The one scene in which Britannicus, rising to the occasion, seems to get the better of his opposite is his famous confrontation with Nero, who, thanks to Narcissus’s vigilance, has just come upon Britannicus and Junia in a pose that amply bespeaks their mutual affection. Several critics cite this scene as giving evidence of Britannicus’s moral backbone, a hint of his latent heroic quality. One cannot deny that in this verbal swordplay (Racine’s most extended, uninterrupted passage of stichomythia) Britannicus lands the more palpable hits. But may we not just as easily read his behavior as a sign of youthful hotheadedness, little different in that respect from his suddenly lashing out against Junia for her apparent faithlessness?

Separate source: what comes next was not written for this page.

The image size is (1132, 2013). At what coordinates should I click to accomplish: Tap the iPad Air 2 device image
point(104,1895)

Certainly, the disastrous upshot of his outburst suggests that some tact, some circumspection, some self-restraint, might have been the wiser course, not only for himself, but for Junia, whose interests he hardly seems to take into account, heedlessly choosing to exploit her preference for him to deliver another jab (“I’ve misjudged Junia if such views should raise / A smile of pleasure or a word of praise” [III.ix.34–35]).

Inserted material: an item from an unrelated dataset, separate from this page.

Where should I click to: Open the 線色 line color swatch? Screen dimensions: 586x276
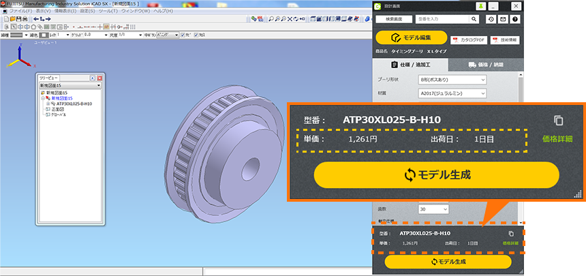(x=43, y=34)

In Junia’s invocation to Augustus’s effigy at the end of the play, she describes Britannicus as “your sole descendent who, / If he had lived, might have resembled you” (V.fin.sc.18–19). But the play furnishes scant evidence of such resemblance, or even the promise of its developing over time. For the ideal ruler must not only possess good qualities himself: he must be able to recognize such qualities — and, just as important, the absence thereof — in others. Among the right choices he needs to make is that of whom to trust. Phaedra provides us, in Theseus, with a cautionary example of a monarch whose faulty powers of judgment (which culminate in his placing his trust in Phaedra, based solely on her nurse’s testimony, rather than in his son, whose appeal to him is so manifestly that of a righteous man wrongly accused) are attended with catastrophic consequences. One could well place Aricia’s reprimand to Theseus about his son (“So little do you understand his heart? / Goodness and guilt can you not tell apart?” [Phaedra V.iii.16–17]) in Junia’s mouth, albeit with an opposite implication: as a warning to Britannicus against Nero’s duplicity. According to Lucien Goldmann (69), “We can define the character of Britannicus with a formula which can equally well be applied to Thésée in Phèdre: the being who is mistaken, who always believes those who lie to him and never believes those who tell him the truth.” However pitiable Britannicus’s demise, his walking blindly into the trap Nero has set for him — as Vossler (59) puts it, “With self-satisfied naïveté he trips away to death” — suggests that, while Britannicus (Racine’s Britannicus, at least ) would undoubtedly have proved less monstrous than Nero as an emperor, he hardly seems the stuff of which great rulers are made. (As for history’s Britannicus, we should bear in mind that any son of his parents, Messalina and Claudius, had he partaken of the less admirable qualities of each, would hardly be likely to have turned out appreciably more noble or more virtuous than the infamous son of Agrippina and Gnaeus Domitius Ahenobarbus. See note 56 for Act I.)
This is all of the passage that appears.